So, Software AG is buying webMethods.
I just hope this isn’t going to mean a hangover for users. The big question is: given webMethods is a more recognizable brand in the super-heated SOA market, will Software AG have the guts to take the bold step of renaming itself webMethods?
webMethods has long been a target of acquisition rumours. As the number 3 in the integration space back in the EAI days, it gradually lost pace with TIBCO and IBM, although it has a strong array of products. However, as more players came into what is now the SOA market, with strong moves from companies like Oracle and BEA, webMethods had been slipping further and further back. But the combination with Software AG is interesting to say the least. There is a load of overlap between the products of the two companies, so this will have to be resolved. Software AG made a move once before to get a major US presence with the SAGA initiative, only to back off when it was less than successful. Perhaps this is the major driver behind this move.

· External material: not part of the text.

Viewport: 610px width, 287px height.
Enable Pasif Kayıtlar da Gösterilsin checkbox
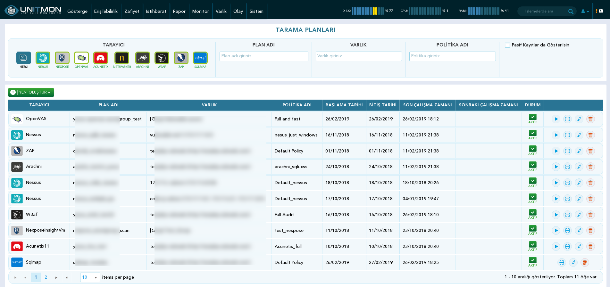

The future for end users will depend on the way Software AG jumps. In general, at least some of the webMethods products are superior to their SoftwareAG counterparts, particularly in the non-mainframe integration, process and BAM areas. Then there is the question of the salesforces. webMethods just rolled over a large portion of their sales force over the last 6-12 months, so this could be an area of even more churn.

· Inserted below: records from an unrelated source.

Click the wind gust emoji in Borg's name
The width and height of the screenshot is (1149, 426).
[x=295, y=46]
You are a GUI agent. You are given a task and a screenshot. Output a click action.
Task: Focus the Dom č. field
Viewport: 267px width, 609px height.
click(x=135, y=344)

However, what this does do is establish for arguably the first time a truly major European SOA vendor. Expect a more detailed advisory from Lustratus in the next couple of days or so, but for the moment our advice to users of products from either company is – don’t just look for confirmation that your product will continue, look for assurances that the competing product (and there is almost certain to be one given the extent of overlap) will be killed!